Task details
Edit the material from the line with "Choose the GitHub OAuth provider" to the line with "[x=123, y=152]" by replacing "dropdown" with "drop-down list" and leaving everything else unchanged. Return only those lines.
>> START
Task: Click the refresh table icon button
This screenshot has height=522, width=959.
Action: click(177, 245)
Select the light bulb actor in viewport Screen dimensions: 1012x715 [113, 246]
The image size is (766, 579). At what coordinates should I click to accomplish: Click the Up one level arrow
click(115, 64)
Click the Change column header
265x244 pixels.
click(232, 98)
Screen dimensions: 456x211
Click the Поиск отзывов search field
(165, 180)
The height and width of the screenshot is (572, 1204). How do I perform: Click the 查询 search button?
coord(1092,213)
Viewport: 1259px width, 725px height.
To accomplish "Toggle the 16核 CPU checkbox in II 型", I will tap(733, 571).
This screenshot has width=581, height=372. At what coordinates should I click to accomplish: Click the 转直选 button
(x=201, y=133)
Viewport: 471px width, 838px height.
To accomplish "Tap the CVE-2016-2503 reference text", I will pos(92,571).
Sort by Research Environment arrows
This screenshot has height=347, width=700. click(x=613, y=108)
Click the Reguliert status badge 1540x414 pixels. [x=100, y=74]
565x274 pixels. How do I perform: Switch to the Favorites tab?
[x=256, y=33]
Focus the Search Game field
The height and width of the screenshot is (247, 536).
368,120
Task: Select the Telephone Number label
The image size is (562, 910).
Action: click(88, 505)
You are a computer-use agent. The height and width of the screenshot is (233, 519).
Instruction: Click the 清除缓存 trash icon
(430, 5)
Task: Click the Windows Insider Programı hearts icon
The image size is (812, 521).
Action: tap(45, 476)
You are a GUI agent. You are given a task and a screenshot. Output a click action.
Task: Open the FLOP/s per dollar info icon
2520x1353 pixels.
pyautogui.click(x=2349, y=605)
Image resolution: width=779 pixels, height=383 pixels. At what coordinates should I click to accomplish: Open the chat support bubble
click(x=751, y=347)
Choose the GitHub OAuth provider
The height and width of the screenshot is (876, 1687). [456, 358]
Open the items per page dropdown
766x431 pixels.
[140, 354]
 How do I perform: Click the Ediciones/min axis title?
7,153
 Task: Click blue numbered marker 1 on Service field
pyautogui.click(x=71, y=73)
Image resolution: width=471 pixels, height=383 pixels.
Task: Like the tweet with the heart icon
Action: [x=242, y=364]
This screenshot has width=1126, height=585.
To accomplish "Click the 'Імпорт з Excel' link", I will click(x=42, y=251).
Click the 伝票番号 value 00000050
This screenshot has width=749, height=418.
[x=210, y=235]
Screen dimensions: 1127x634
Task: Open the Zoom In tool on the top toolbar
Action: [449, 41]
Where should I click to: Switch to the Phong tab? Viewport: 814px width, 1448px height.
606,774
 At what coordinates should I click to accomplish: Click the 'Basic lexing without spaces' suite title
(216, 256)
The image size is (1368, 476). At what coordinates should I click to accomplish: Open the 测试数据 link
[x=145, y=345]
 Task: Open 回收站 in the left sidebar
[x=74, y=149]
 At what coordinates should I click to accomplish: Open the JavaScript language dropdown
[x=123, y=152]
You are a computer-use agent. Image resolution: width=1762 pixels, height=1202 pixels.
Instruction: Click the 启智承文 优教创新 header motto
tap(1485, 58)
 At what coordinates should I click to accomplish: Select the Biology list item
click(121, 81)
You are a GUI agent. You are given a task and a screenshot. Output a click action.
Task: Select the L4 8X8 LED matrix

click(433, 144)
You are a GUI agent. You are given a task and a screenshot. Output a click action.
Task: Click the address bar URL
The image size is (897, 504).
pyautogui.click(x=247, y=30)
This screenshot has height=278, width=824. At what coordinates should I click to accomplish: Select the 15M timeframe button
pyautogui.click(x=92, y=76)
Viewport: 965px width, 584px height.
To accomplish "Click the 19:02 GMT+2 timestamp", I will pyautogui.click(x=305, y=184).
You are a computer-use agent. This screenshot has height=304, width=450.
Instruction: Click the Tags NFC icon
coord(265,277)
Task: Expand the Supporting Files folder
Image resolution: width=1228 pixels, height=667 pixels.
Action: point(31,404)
>> END
Answer below
Choose the GitHub OAuth provider
The height and width of the screenshot is (876, 1687). [456, 358]
Open the items per page drop-down list
766x431 pixels.
[140, 354]
 How do I perform: Click the Ediciones/min axis title?
7,153
 Task: Click blue numbered marker 1 on Service field
pyautogui.click(x=71, y=73)
Image resolution: width=471 pixels, height=383 pixels.
Task: Like the tweet with the heart icon
Action: [x=242, y=364]
This screenshot has width=1126, height=585.
To accomplish "Click the 'Імпорт з Excel' link", I will click(x=42, y=251).
Click the 伝票番号 value 00000050
This screenshot has width=749, height=418.
[x=210, y=235]
Screen dimensions: 1127x634
Task: Open the Zoom In tool on the top toolbar
Action: [449, 41]
Where should I click to: Switch to the Phong tab? Viewport: 814px width, 1448px height.
606,774
 At what coordinates should I click to accomplish: Click the 'Basic lexing without spaces' suite title
(216, 256)
The image size is (1368, 476). At what coordinates should I click to accomplish: Open the 测试数据 link
[x=145, y=345]
 Task: Open 回收站 in the left sidebar
[x=74, y=149]
 At what coordinates should I click to accomplish: Open the JavaScript language drop-down list
[x=123, y=152]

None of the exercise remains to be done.